In the first quarter of 2025, 820 apartments and 261 commercial units from the QUARTERBACK Immobilien Group, accounting for a volume of around € 0.3 billion, were transferred to Vonovia’s portfolio. The acquisition of land to build on with a volume of around € 0.5 billion was also completed within the first quarter of 2025.
As part of the planned further acquisitions of land to build on from the QUARTERBACK Immobilien Group, further purchase contracts with a volume of around € 165 million were concluded on April 14, 2025. The conclusion of these purchase contracts covered the planned total volume of the transaction.
A notarized sales contract for a portfolio in Berlin was successfully concluded on April 23, 2024. The transaction executed with two state-owned Berlin housing construction companies saw around 4,500 residential units with a value of around € 700 million being sold as part of a share deal. The transaction was closed with the transfer of beneficial ownership on January 1, 2025.
In April 2025, the Supervisory Board of Vonovia SE decided to nominate Michael Rüdiger and Dr. Marcus Schenck to the Annual General Meeting on May 28, 2025, for election to the Supervisory Board of Vonovia SE. They are to replace Dr.
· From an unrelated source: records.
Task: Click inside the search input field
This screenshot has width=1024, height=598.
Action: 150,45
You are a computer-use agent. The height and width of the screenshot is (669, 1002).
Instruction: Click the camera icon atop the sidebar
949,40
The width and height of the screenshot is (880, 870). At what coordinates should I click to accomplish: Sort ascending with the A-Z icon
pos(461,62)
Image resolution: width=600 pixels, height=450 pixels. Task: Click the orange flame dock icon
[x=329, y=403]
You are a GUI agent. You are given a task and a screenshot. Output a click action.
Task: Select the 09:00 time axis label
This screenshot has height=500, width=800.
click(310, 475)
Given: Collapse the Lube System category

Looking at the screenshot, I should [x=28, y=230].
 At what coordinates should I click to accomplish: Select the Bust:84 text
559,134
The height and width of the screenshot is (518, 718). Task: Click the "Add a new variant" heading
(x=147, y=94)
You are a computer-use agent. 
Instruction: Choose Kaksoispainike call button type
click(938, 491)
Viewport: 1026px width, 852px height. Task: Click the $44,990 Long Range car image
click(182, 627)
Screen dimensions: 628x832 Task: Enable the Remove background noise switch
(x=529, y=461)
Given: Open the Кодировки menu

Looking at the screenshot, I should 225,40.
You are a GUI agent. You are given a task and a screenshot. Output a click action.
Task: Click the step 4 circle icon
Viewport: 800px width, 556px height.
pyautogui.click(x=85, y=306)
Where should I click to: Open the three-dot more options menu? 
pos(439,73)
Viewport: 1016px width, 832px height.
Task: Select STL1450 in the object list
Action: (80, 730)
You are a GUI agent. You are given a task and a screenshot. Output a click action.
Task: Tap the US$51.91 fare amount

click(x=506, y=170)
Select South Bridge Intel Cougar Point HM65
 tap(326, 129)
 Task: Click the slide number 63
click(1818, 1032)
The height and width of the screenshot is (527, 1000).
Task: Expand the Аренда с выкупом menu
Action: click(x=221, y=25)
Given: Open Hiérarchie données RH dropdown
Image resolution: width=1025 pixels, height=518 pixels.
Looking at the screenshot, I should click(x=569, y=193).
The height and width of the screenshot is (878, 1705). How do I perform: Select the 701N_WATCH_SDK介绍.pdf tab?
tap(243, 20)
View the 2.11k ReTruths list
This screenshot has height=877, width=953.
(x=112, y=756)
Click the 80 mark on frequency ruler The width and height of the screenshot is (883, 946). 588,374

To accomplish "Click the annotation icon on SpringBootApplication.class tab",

Ute Geipel-Faber and Hildegard Müller, whose mandates are set to end at the time of this year’s Annual General Meeting.
In the invitation to Vonovia’s ordinary Annual General Meeting, shareholders are given the option to choose a scrip dividend – in the form of shares – as part of the proposed appropriation of profit for the 2024 fiscal year.
A bond in the amount of € 485.4 million was repaid as scheduled on March 31, 2025.
On April 1, 2025, Vonovia issued an NOK 1.0 billion (approx. € 88.2 million) bond with an eight-year term and a coupon of 5.51% p.a. (4.12% p.a. after currency hedging).
Vonovia also issued a floating rate 2NC1 bond in the amount of € 750.0 million on April 14, 2025. After interest rate hedging, the coupon for one year is 2.89%.